_WHAT THE EXERCISE ASKS_
This exercise asks for an exact copy of every entry below, with pictures omitted.

Stored data
◇ ◇ ◇

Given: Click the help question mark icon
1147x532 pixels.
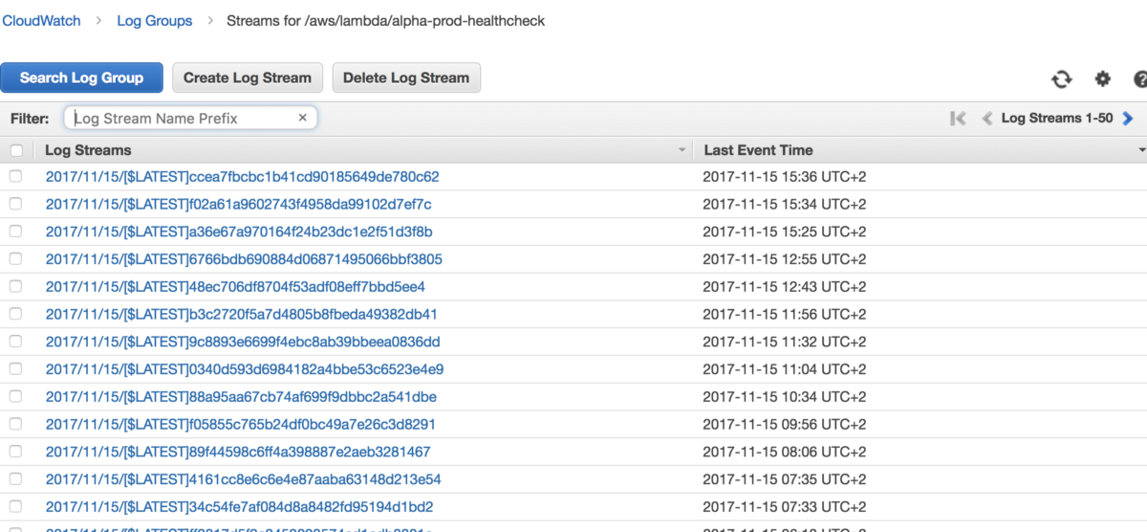Looking at the screenshot, I should [x=1140, y=79].
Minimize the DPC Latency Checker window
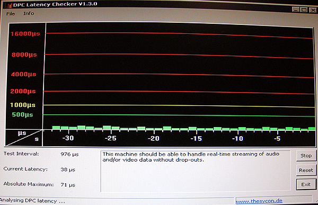318x205 pixels. click(x=296, y=10)
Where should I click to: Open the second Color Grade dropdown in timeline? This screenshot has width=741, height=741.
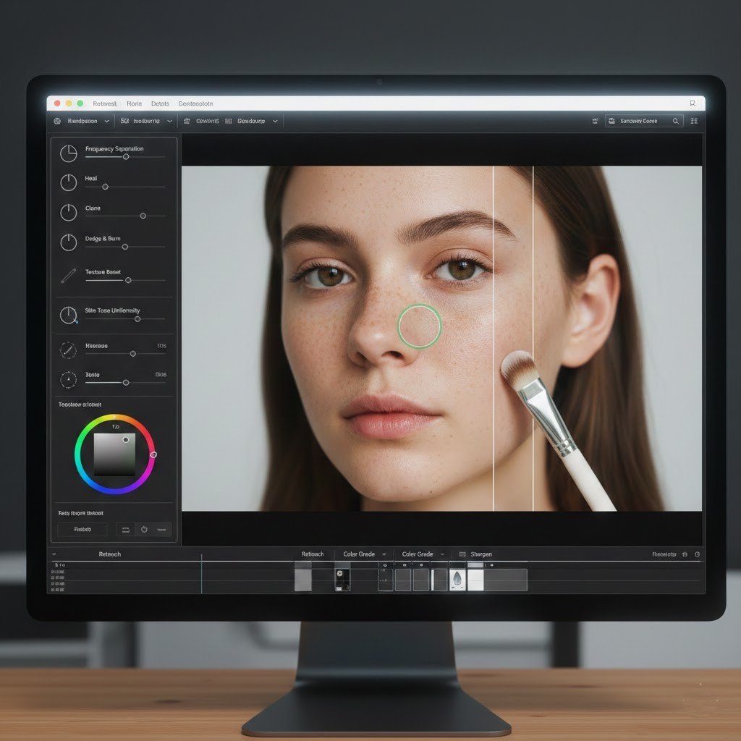click(x=441, y=554)
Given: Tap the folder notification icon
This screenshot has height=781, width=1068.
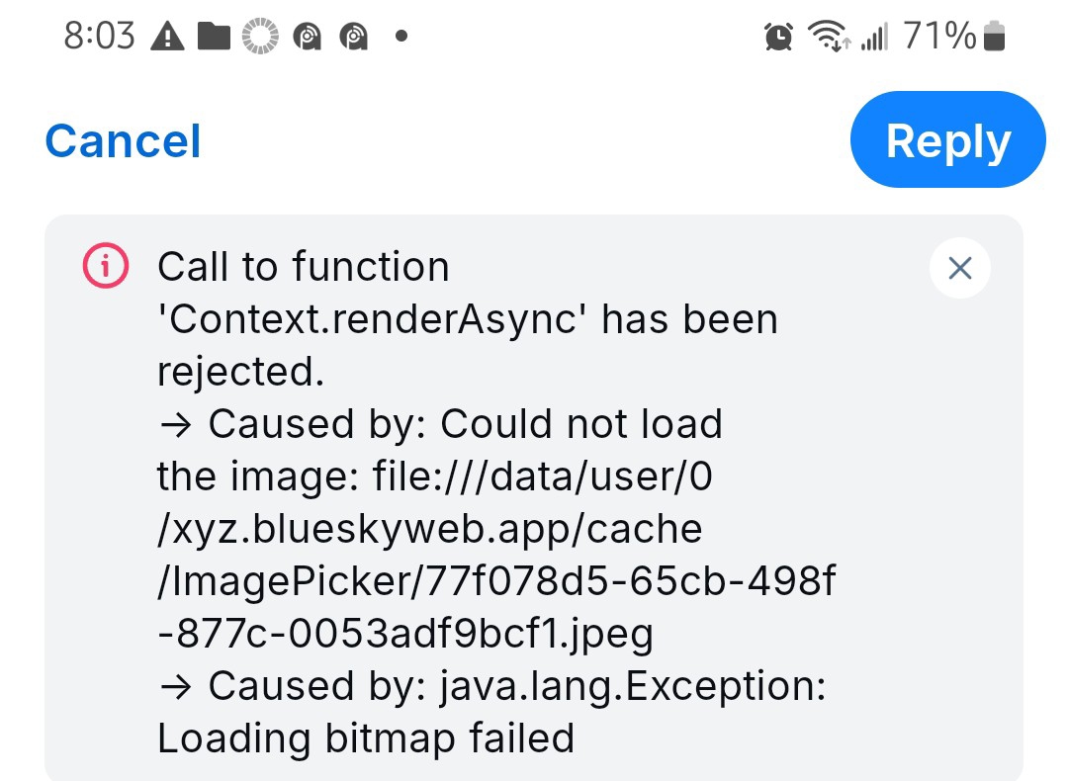Looking at the screenshot, I should tap(214, 38).
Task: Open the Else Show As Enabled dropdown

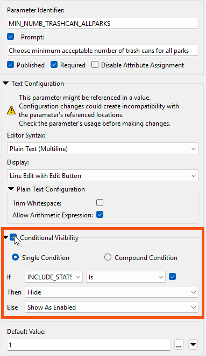Action: tap(111, 307)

◇ ◇ ◇

_TASK RESPONSE_
Given: Click the help question mark icon
1147x532 pixels.
Looking at the screenshot, I should [x=1140, y=79].
Minimize the DPC Latency Checker window
318x205 pixels. click(x=296, y=10)
Where should I click to: Open the second Color Grade dropdown in timeline? This screenshot has width=741, height=741.
click(x=441, y=554)
Given: Tap the folder notification icon
This screenshot has height=781, width=1068.
Looking at the screenshot, I should tap(214, 38).
Task: Open the Else Show As Enabled dropdown

Action: tap(111, 307)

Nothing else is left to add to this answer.